The governing Council of the Global Environment Facility (GEF) has launched the accreditation process for 11 national, regional and civil society agencies.
Upon completion of the process, these agencies will be eligible to implement GEF-financed environmental projects, marking a significant expansion of the GEF’s team of partner organizations working to improve the global environment.
The unanimous decision taken by the 32-member GEF Council, coming at the end of the 42nd Council meeting in Washington this week, means that for the first time in its 21-year history, the GEF will be able to work directly with national, regional and civil society partners on environmental projects. The Council is a representative body working on behalf of the GEF’s 182 member countries.
“This decision is a major step toward greater country ownership of global environmental projects, and it will increase the effectiveness of the GEF in addressing the linkages between global and local environmental challenges,” said GEF CEO and Chairperson Monique Barbut.
“We believe that these institutions are relevant to the GEF’s mission and will bring value added to the GEF partnership,” Ms. Barbut said. “Once the final steps of the accreditation process are completed, these new partners will strengthen the GEF by filling critical gaps, expanding the GEF’s network, diversifying its portfolio, leveraging its funds and ultimately multiplying its impact both locally and globally.”
Recognizing the need to widen its network of partner organizations, the Council accepted the GEF Secretariat’s recommendation to accredit 11 organizations, made up of national and regional agencies, and civil society organizations. These 11 agencies were selected through a rigorous review process conducted by the GEF. They are:
South Africa: The Development Bank of Southern Africa (DBSA)
Brazil : Fundo Brasileiro para a Biodiversidade – The Brazilian Biodiversity Fund (FUNBIO)
China: Ministry of Environment, Foreign Economic Cooperation Office (FECO)

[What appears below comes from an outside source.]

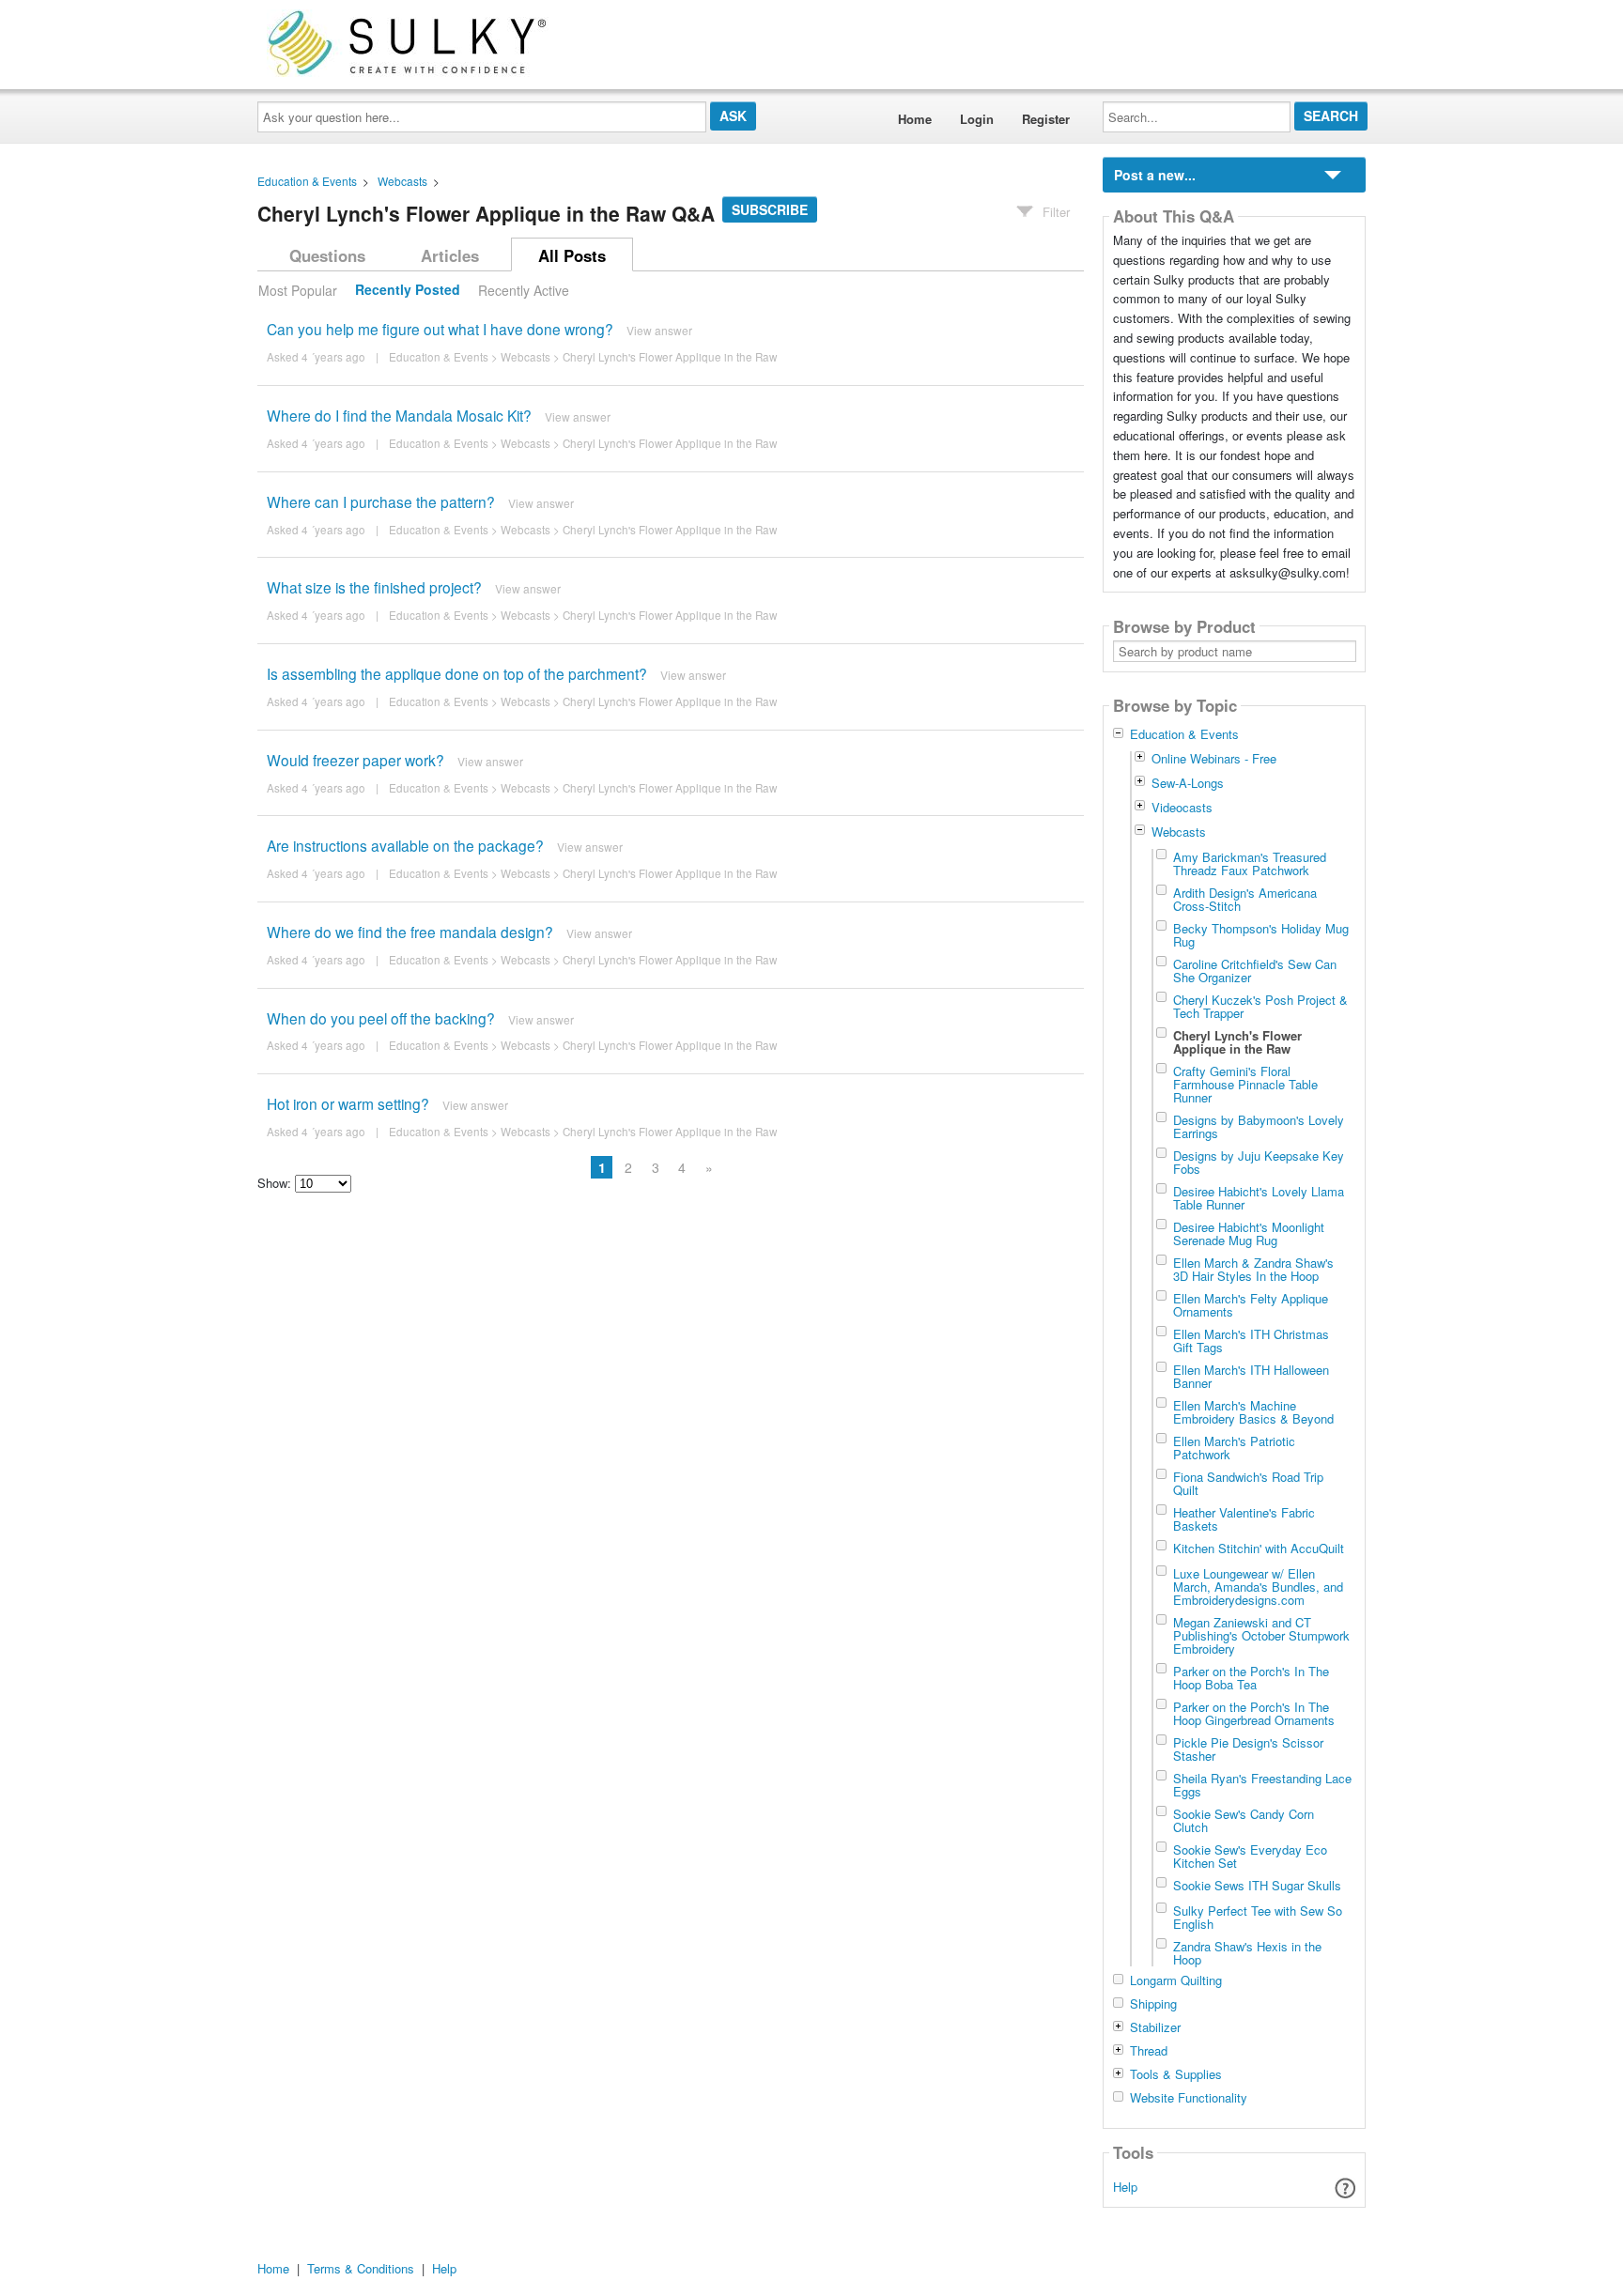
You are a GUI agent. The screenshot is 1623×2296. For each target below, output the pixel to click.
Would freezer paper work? (355, 759)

Peru: National Environment Fund (FONAM)
Russian Federation: VTB Bank
Latin America: Banco de Desarrollo de America Latina – Development Bank of Latin America (CAF)
West Africa: Banque Ouest Africaine de Dévelopment – West African Development Bank (BOAD)
Civil Society Organizations:
World Wildlife Fund, Inc. (WWF- US)
Conservation International (CI)
International Union for Conservation of Nature (IUCN)
International Federation of Red Cross (IFRC)
One final step remains to complete the accreditation process. An external and independent Accreditation Panel will analyze and review the 11 organizations to ensure that they comply with the fiduciary standards of the GEF as well as its social and environmental safeguards. Once that is done, the approved organizations will be cleared to work directly with the GEF and national governments on environmental projects.
Up to now, the GEF has worked with United Nations organizations, the World Bank, and regional multilateral development banks to implement the projects it finances. Those organizations, in turn, work with national governments, civil society organizations and regional entities in the execution of GEF-financed projects. With wider accreditation, the GEF has greatly expanded its flexibility in terms of partnerships in dealing with the full range of environmental challenges in its portfolio, from climate change to chemical pollution to deforestation and oceans issues.
Upon final accreditation, the GEF Project Agencies will be entitled to work directly with the GEF Secretariat and the Trustee to assist recipient countries in the preparation and implementation of GEF-financed projects. This will enable them to access resources from GEF-managed trust funds directly and to assist recipient countries in preparing and implementing GEF-financed projects.